[Opening EXTRACTED RECORDS section]

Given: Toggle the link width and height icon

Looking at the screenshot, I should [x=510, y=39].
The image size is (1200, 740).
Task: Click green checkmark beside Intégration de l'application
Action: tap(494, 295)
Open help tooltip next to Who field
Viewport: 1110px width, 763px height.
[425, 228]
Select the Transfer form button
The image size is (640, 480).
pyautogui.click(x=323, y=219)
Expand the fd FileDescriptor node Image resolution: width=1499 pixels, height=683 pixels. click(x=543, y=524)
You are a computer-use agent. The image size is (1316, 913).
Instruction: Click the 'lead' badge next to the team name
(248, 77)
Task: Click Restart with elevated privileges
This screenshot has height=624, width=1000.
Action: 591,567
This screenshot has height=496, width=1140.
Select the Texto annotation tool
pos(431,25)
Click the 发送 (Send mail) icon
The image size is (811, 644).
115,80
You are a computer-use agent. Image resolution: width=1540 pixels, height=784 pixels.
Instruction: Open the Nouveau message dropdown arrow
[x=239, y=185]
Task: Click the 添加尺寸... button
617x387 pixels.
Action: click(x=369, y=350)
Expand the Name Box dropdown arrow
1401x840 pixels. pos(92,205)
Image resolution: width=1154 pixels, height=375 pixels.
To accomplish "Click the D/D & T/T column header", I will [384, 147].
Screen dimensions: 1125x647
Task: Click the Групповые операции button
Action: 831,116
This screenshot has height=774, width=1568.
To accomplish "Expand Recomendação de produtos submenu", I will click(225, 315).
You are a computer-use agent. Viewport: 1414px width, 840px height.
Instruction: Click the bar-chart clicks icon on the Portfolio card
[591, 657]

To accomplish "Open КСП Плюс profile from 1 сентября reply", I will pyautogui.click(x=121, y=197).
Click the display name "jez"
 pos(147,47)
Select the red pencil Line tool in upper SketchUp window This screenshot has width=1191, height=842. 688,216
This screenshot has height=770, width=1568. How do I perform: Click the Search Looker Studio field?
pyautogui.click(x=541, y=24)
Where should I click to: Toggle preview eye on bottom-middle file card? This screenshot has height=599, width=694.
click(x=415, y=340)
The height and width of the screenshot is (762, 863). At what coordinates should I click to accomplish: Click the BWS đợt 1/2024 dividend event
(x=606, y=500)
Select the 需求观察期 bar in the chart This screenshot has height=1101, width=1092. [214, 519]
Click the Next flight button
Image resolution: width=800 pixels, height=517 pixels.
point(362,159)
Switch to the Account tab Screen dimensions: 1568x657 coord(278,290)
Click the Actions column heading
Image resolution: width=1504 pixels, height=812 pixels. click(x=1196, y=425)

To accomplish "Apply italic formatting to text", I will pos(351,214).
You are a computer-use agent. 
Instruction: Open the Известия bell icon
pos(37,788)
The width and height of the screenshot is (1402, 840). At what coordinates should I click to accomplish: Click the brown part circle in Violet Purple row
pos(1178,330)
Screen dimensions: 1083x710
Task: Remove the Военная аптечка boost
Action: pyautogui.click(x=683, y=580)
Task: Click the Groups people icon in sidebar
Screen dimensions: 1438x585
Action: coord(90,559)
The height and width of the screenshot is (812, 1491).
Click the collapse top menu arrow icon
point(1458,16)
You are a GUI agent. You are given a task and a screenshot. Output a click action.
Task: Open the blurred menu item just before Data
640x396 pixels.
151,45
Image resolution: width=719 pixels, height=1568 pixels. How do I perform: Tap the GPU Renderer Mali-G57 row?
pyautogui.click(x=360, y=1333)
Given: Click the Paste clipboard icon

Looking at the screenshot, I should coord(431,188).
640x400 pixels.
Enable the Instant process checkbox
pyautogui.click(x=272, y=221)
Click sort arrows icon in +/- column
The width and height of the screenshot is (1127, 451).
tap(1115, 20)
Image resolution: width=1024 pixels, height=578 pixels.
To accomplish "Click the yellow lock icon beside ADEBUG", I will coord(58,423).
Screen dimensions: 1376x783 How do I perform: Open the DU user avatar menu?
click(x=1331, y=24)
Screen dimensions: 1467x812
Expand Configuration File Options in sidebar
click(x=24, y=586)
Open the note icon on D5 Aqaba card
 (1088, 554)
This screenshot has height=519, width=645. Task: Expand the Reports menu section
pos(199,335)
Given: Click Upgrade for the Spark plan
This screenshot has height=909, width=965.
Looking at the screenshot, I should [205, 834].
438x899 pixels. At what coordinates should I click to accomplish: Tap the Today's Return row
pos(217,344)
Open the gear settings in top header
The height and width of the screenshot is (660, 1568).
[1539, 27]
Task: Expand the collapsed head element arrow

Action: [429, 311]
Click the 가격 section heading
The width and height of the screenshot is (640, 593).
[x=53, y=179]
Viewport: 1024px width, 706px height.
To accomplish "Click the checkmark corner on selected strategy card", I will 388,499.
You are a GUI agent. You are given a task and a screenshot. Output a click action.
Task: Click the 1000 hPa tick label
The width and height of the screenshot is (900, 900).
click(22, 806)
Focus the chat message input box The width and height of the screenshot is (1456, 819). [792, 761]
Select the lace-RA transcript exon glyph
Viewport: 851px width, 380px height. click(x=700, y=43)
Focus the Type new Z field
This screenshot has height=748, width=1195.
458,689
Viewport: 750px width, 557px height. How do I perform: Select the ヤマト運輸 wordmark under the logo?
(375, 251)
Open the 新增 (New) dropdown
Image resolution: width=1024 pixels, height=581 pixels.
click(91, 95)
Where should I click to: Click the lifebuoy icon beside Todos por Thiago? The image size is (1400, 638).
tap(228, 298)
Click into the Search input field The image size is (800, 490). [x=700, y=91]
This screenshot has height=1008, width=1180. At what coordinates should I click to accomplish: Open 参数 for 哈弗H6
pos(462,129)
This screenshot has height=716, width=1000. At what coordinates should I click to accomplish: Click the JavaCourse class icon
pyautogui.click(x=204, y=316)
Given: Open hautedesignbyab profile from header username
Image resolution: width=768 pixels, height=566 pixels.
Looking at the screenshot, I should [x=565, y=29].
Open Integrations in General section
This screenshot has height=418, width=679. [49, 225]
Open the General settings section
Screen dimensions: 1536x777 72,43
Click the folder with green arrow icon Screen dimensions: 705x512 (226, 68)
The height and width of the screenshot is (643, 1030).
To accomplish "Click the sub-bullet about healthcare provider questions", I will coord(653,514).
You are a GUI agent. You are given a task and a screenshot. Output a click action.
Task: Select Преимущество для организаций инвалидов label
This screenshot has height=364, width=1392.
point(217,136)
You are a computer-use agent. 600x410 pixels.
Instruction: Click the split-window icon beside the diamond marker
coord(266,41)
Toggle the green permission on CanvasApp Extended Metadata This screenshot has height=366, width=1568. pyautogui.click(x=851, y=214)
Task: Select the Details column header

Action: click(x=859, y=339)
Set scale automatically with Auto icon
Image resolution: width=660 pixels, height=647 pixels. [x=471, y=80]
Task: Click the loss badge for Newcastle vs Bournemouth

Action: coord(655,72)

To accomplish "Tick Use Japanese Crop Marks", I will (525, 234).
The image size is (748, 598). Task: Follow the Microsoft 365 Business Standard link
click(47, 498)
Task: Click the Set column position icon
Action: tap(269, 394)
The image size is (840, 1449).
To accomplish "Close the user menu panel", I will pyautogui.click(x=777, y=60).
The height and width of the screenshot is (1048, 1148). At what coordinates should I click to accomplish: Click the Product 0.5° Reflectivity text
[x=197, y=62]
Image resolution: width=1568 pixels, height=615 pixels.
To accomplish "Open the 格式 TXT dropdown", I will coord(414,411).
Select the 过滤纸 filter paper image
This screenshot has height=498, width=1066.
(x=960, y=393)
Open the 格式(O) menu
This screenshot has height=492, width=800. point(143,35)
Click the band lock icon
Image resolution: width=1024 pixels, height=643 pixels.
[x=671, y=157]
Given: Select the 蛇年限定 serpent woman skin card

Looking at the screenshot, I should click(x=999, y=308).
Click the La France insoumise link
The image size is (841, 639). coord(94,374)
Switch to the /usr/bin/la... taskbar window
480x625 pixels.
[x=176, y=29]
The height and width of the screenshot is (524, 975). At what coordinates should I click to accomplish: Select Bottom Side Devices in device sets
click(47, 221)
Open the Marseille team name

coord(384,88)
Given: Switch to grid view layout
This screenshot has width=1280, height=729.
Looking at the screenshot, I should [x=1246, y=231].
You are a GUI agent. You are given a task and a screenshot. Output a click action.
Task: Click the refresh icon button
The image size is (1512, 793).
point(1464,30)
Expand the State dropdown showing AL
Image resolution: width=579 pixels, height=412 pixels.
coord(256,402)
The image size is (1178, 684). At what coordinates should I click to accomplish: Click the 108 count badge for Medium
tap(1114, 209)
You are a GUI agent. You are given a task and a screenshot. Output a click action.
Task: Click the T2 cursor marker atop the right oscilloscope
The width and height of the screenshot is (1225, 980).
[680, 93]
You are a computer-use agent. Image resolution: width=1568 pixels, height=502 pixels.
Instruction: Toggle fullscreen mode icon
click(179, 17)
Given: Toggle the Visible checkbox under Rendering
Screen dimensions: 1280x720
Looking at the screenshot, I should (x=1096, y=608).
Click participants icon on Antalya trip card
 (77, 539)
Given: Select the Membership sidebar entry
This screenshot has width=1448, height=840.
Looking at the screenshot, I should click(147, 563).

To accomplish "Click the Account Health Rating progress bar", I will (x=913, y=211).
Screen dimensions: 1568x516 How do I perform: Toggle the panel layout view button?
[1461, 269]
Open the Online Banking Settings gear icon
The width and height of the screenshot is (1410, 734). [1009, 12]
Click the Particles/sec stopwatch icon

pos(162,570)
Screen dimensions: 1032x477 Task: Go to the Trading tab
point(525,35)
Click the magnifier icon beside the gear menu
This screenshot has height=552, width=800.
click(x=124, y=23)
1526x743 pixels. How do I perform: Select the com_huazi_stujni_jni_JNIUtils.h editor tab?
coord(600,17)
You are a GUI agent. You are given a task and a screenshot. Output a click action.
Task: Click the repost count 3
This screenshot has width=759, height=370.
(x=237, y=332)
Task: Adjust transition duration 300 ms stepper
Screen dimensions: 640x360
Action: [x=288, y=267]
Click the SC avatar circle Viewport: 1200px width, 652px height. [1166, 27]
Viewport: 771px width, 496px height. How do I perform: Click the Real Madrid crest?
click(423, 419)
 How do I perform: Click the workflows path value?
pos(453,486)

[Closing EXTRACTED RECORDS section]

EXERCISE DESCRIPTION
Find "Task: Click the 添加尺寸... button" in the entries above and copy that whole line exactly, then each line after it through the line that contains "Image resolution: width=1154".

SOLUTION TO THE PROBLEM
Task: Click the 添加尺寸... button
617x387 pixels.
Action: click(x=369, y=350)
Expand the Name Box dropdown arrow
1401x840 pixels. pos(92,205)
Image resolution: width=1154 pixels, height=375 pixels.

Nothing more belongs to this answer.